Source records
# # #

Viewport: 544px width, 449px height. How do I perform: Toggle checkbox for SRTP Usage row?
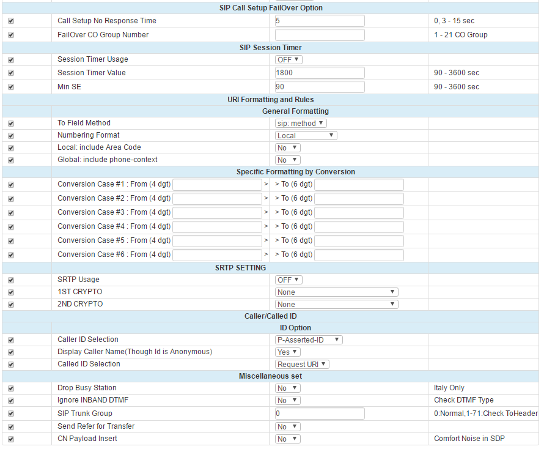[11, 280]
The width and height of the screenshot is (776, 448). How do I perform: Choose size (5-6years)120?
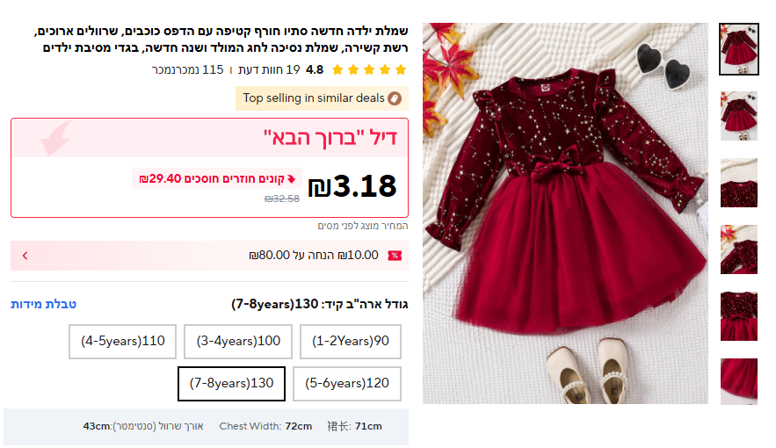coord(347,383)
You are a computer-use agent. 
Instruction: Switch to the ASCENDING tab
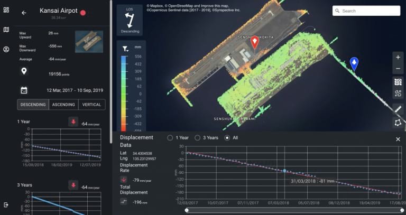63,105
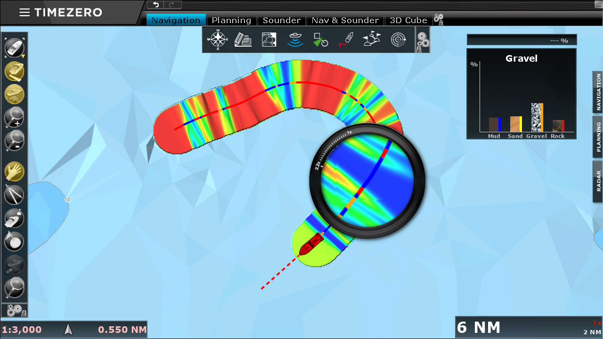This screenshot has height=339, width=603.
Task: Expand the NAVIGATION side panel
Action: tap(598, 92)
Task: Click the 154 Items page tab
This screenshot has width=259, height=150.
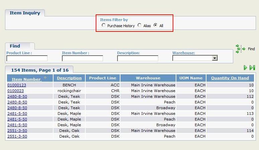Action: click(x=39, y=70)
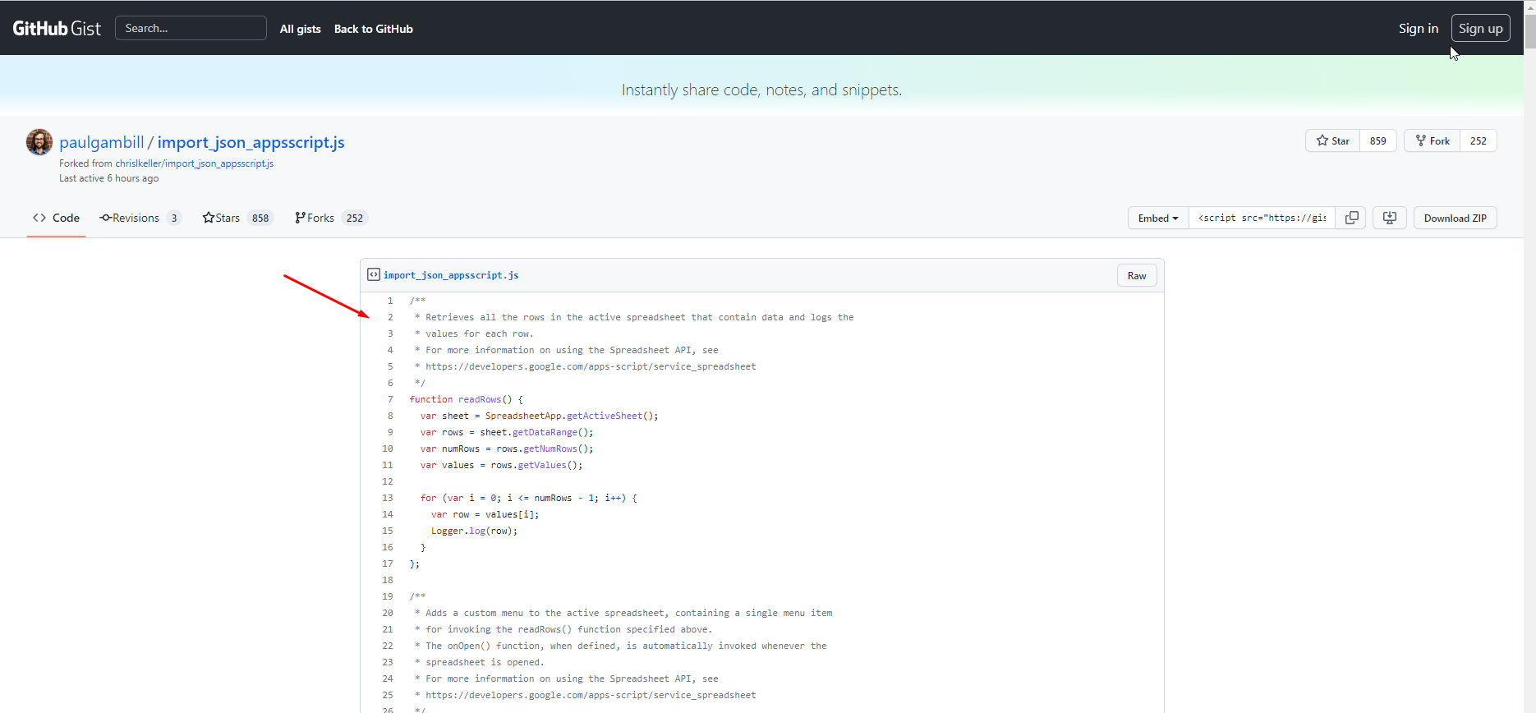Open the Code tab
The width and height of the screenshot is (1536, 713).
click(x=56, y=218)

# # #

#### [EXERCISE OBJECTIVE]
Could you print the data exactly as it appears and keep the pictures out?

#### [ANSWER TO THIS TASK]
Viewport: 544px width, 449px height. How do I perform: Toggle checkbox for SRTP Usage row?
[11, 280]
The width and height of the screenshot is (776, 448). How do I perform: Choose size (5-6years)120?
coord(347,383)
You are a computer-use agent. 
Instruction: Switch to the ASCENDING tab
63,105
This screenshot has height=339, width=603.
Task: Expand the NAVIGATION side panel
Action: tap(598, 92)
Task: Click the 154 Items page tab
This screenshot has width=259, height=150.
Action: click(x=39, y=70)
Open the Code tab
The width and height of the screenshot is (1536, 713).
click(x=56, y=218)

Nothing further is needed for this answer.